I told you when I was a biochemist, I was told to go out to wards, and cause you’re gone onto a ward and there’s the professor of medicine talking about something. I know about it. Medicine is very big. I mean, it’s huge. In most westernised countries, you’re talking about something that consumes 10% of the GDP. It’s enormous. We run it by having specialists who know an enormous amount about very little. But clinical biochemists like me have to know an awful lots about everything.


And if you’re going into a ward and you wanted to talk to a professor of medicine, how are you gonna deal with this? I was told by a very old, wise biochemist.
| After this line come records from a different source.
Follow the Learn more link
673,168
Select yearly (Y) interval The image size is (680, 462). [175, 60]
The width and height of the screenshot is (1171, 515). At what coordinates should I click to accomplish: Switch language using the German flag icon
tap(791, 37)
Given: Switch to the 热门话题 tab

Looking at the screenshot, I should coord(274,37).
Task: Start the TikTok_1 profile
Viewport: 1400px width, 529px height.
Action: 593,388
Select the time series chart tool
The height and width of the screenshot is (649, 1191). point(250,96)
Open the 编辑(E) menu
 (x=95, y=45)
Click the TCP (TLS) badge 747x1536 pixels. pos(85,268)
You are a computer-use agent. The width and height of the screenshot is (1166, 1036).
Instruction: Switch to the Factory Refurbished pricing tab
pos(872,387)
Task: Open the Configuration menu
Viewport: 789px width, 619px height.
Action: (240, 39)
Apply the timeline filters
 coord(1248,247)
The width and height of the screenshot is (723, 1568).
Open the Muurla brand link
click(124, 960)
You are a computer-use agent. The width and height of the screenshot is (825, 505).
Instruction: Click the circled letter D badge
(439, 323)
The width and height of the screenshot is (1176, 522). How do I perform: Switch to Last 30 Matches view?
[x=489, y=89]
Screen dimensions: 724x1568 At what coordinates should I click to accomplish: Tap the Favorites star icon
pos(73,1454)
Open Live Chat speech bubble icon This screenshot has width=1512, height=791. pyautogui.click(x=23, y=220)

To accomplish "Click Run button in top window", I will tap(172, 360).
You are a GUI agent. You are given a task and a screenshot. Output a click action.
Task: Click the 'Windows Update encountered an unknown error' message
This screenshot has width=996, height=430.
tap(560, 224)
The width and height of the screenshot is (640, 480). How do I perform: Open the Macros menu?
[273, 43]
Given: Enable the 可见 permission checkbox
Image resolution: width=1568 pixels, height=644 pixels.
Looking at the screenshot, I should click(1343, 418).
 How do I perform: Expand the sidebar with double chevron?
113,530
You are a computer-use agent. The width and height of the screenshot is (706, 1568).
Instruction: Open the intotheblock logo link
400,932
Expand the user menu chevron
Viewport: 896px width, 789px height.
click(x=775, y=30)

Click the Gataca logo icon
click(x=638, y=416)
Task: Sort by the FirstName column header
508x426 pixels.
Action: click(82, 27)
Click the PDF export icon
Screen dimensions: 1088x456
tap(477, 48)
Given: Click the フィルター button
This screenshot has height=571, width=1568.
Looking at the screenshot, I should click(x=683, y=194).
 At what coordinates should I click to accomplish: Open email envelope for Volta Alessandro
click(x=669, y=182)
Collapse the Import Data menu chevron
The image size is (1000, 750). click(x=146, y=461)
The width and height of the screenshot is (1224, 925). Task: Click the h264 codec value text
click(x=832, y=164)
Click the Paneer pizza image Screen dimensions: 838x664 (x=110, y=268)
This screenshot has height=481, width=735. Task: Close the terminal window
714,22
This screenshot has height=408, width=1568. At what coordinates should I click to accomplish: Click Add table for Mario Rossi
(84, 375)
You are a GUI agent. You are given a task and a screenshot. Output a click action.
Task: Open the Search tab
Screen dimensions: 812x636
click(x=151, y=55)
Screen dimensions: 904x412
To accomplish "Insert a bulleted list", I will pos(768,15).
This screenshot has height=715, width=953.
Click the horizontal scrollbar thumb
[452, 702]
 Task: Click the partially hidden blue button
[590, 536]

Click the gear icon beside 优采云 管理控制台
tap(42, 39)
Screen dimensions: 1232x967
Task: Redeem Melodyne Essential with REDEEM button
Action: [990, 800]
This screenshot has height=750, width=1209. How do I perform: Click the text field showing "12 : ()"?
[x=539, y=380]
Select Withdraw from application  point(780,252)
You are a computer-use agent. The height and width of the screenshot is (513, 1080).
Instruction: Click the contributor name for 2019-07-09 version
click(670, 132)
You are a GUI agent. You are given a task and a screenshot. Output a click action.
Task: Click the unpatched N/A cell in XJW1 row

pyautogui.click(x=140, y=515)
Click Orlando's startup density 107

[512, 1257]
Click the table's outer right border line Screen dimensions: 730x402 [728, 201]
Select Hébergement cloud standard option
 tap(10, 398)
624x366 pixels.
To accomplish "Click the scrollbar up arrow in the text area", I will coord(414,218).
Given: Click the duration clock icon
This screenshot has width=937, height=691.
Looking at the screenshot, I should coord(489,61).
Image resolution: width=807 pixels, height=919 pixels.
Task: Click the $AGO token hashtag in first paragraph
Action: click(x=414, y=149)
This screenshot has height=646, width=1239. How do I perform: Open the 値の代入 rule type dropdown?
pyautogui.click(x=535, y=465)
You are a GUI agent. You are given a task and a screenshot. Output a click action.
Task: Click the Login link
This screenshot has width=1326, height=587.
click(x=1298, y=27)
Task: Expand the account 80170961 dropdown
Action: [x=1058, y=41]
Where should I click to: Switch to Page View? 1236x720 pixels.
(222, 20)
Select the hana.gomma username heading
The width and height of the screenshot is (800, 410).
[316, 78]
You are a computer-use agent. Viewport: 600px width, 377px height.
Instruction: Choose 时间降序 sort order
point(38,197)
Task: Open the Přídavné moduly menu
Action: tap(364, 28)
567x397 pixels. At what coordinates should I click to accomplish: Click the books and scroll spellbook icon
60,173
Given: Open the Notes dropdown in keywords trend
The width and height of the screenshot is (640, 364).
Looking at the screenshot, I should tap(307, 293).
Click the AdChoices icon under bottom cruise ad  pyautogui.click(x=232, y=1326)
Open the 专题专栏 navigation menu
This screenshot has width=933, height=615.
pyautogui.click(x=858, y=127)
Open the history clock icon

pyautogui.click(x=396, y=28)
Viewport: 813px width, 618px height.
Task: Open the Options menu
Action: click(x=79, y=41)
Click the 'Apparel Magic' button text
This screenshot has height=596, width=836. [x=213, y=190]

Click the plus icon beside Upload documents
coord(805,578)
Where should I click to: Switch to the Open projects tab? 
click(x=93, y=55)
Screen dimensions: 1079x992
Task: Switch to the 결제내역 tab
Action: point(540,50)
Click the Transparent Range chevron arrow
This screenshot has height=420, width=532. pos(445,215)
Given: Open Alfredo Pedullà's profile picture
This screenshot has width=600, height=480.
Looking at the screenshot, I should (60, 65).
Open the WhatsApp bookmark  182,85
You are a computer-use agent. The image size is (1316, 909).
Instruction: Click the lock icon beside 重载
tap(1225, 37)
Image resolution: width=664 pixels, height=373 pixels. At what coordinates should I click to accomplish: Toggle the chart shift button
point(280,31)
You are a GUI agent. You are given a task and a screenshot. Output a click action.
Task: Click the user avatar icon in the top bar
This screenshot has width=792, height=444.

And he said to me, “Andrew,” he says, “just ask the question “Why” three times.” So and so somebody makes a statement; you say “Why?” you get an answer, “Why?” and by the time you get to the third “Why?” nobody knows. You’re on a plane field of level ignorance, and then you can take it from there. You see what I mean? That’s an awkward question.


And then the other thing of course is that, again this is me, I spent too long when I was young thinking that I was stupid. 


Cause I didn’t understand things. Now, there are two reasons for not understanding things. One is because you do not truly understand them; you do not have the mental function for it. And the other one is because what you’ve been told is wrong. You come to meetings like this one here in Buenos Aires, you go into the halls and I promise you, an awful lot of what you’re hearing is wrong. And somebody said once that, it was the editor of the BMJ? I think I read in an article, something like 98% of papers in the medical science literature were wrong. 


And other people have said this as well. There’s a guy called John Ioannidis who writes these days and he wrote a paper, and I hate him for it. Because it’s one I would’ve loved to have written. He said why most medical research is false.


It’s a brilliant paper, lovely. What can you say? I mean most of it is. Studies which are too small, which use the wrong designs, and I use some of these in my lecturing where you see in a paper, you read the abstract in the conclusion it says this drug is ‘the best thing since sliced bread’ . I don’t know whether the sliced bread is differing. Some, one of your everyday staples you know, and you think, “Oh, that’s, that’s interesting. I’d be a bit surprised by that.” Then you read the paper and actually if you read the paper, they present the data in the paper which demonstrates that their conclusion is wrong. And yet these papers get published in reputable journals.


So, young people, you can go with the flow and you’ll probably do very well and life’s gonna be boring, ask awkward questions, ask “Why?” and just assume that 98% of what you are being told is wrong, you won’t go far wrong.


Q19.

It’s a very good advice for researchers, young researchers like me.


I doubt that it’s a good advice at all, actually. 


Q20.

No. It’s very good. Okay. Thank you very much.


It’s been pleasure. And I hope one day I get an opportunity to visit Korea. It’ll be lovely.


Q21.

Yeah, sure. Sure.


Thank you.


Q22.

You should come.


Bye-bye


Q23. Thank you very much.